An open letter on El Iraki’s Facebook page went viral when he criticised Eagles of Death frontman Jesse Hughes. The pro-gun Trump-supporting Hughes had condemned Islam in an interview using the type of abhorrent language found in Jewish-conspiracy rhetoric. An atheist himself, El Iraki adds: “The problem is that we are all part of many groups, and he doesn’t see the bigger group. You’re a skater, a Mexican food lover, a Dostoyevsky reader and you’re also a Muslim. You’re not just brown or whatever.”

When he started making Zanka Contact, El Iraki says it was about a man who was present during a terrorist attack. But he realised: “That was too close to news material.” He wanted to steer clear of a story focused on violence; he criticises the media reporting of terrorist incidents as overly preoccupied with the violent spectacular with too little focus on the resilience of the victims. El Iraki wrote a symbolic fairytale about recovering from trauma. “It’s still there. You are fucked for life but can learn to live with it. At the heart of the movie is this couple with intersecting traumas and how they can help each other.”

What happened at the Bataclan became more peripheral and symbolic to his film.

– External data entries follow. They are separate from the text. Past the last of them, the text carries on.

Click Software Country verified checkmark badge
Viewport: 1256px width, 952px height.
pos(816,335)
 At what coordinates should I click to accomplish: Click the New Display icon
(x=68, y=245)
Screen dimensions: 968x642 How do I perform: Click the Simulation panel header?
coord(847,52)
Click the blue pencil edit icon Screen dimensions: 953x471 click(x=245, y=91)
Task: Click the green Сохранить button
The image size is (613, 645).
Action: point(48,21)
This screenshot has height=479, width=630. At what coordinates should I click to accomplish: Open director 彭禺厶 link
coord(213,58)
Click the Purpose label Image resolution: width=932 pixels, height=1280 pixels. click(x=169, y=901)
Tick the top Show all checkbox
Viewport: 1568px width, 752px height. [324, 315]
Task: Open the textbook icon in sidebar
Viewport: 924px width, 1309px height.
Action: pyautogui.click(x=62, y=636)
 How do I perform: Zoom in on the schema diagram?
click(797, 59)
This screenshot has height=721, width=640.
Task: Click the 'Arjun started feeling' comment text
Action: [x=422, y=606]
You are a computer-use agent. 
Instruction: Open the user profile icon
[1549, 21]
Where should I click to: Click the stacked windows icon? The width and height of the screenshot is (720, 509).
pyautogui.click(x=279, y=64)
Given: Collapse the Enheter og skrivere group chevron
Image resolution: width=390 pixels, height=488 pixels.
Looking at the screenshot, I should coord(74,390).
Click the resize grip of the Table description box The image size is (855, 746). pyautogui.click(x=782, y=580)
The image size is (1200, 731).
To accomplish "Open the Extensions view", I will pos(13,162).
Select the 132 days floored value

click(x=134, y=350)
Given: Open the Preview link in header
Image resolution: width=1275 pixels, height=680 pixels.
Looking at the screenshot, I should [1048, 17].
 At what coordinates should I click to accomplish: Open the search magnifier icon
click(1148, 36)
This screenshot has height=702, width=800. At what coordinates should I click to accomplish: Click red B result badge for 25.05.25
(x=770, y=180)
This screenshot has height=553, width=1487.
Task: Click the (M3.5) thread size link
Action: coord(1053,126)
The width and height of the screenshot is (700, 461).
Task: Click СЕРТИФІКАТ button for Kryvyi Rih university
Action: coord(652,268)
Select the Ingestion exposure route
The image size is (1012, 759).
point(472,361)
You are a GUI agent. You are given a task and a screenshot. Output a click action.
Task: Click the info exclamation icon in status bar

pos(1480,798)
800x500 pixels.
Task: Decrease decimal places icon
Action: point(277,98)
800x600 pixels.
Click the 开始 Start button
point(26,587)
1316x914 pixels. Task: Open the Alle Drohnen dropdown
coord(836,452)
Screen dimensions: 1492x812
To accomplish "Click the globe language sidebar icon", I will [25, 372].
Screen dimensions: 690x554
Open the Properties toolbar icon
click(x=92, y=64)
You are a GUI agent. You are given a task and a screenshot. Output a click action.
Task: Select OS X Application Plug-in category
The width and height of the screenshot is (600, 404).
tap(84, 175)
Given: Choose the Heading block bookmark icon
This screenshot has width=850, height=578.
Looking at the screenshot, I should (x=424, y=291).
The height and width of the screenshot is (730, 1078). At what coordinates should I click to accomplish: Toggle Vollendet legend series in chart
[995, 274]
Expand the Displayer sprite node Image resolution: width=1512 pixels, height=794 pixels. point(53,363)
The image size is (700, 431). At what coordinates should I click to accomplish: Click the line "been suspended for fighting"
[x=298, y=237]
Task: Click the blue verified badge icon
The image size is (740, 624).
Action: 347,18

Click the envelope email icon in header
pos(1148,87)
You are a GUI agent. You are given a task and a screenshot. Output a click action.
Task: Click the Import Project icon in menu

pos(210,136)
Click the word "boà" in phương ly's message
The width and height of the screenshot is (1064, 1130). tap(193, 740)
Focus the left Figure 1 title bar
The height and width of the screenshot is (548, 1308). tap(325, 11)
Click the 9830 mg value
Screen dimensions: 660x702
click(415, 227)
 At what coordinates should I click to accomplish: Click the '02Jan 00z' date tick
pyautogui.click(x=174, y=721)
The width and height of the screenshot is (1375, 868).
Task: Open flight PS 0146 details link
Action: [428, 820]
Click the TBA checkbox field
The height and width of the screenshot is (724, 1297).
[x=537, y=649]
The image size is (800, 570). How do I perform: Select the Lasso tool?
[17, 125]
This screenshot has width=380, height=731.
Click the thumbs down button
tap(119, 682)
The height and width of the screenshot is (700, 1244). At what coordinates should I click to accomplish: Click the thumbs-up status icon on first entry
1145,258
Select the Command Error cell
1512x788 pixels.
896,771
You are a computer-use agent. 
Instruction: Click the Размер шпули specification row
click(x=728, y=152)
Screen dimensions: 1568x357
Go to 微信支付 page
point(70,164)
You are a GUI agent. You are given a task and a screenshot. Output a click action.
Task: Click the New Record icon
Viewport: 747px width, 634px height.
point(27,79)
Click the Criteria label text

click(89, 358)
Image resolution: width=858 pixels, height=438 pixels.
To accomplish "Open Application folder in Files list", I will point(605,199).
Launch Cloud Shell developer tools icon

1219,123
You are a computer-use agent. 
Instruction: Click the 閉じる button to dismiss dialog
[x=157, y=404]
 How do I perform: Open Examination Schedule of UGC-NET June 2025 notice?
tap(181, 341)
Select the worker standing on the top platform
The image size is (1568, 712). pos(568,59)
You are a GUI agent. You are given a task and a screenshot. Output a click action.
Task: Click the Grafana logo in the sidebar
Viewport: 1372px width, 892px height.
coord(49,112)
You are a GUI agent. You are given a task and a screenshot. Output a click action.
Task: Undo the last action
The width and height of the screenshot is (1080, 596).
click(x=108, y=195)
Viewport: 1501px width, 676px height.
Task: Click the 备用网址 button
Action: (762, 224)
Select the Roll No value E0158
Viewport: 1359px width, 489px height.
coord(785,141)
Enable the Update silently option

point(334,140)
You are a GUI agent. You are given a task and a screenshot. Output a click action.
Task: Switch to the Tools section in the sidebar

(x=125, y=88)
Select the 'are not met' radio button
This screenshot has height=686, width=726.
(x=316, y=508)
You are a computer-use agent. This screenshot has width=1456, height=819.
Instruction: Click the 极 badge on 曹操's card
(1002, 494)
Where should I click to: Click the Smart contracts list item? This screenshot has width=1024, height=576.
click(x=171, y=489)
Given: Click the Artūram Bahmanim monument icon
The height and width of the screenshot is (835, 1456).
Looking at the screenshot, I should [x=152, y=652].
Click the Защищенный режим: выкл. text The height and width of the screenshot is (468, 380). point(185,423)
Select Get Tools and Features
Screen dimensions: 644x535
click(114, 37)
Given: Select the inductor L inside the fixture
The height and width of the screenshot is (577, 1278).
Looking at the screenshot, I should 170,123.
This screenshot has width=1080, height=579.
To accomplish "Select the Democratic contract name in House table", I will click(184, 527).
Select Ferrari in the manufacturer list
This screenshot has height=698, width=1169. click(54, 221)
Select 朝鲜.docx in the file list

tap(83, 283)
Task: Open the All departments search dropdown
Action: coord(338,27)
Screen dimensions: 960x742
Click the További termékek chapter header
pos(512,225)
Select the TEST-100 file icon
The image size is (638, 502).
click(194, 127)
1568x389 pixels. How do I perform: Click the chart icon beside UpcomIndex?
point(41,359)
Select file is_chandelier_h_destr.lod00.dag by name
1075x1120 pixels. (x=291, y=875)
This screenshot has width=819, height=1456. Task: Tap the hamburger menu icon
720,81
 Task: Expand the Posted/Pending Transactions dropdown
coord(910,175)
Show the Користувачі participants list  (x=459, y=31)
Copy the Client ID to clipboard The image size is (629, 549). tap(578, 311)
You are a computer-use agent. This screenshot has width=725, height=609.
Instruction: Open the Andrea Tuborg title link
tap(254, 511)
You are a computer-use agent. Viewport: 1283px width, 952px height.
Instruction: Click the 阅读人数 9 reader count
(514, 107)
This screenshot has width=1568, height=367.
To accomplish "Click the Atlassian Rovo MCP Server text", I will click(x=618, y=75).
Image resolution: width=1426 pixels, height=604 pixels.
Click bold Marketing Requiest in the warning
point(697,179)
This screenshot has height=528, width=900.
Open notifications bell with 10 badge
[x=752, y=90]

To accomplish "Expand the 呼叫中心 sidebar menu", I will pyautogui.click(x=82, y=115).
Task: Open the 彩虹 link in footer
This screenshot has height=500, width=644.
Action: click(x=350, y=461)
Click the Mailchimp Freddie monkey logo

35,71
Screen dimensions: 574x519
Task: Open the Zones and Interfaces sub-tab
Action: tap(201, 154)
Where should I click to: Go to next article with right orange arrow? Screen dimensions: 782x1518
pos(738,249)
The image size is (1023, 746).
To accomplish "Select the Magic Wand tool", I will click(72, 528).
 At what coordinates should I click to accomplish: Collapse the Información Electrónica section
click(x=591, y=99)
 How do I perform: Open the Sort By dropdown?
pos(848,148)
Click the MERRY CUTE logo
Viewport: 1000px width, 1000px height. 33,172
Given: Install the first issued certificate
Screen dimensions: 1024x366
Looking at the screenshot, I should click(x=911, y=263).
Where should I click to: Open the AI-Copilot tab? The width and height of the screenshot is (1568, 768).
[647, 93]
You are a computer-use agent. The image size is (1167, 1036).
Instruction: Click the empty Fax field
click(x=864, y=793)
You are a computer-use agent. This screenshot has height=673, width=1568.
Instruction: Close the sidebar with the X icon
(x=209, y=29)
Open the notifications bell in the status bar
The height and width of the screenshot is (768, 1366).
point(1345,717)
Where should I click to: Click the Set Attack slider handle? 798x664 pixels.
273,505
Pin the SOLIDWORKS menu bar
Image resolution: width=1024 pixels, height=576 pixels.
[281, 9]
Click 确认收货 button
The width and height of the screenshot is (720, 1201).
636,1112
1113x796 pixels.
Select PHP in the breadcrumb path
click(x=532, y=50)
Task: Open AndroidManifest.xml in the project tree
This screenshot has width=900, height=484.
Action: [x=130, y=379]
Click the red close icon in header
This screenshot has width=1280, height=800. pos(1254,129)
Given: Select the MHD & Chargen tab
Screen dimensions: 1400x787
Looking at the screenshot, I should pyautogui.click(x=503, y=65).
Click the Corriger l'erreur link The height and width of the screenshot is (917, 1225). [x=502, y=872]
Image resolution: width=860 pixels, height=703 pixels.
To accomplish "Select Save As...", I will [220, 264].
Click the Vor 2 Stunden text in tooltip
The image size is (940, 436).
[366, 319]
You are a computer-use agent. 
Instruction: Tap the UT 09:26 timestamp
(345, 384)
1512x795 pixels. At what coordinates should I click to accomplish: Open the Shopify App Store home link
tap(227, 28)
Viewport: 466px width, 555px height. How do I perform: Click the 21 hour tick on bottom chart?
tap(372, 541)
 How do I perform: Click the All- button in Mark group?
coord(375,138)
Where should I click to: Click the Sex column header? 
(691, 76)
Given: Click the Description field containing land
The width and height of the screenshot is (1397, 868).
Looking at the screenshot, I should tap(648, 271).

Kadavar is the band playing a rock concert. “Unfortunately, there are a lot of things from the Bataclan days, a lot of visions and nightmares exorcised in a movie.”

The creation of the titular song is a cathartic moment for the characters, and a reflection of the director’s own journey. “The main thing for me,” says El Iraki, “was to never lose my love of music because of this violence.”

• Zanka Contact plays at the Venice film festival until 7 September.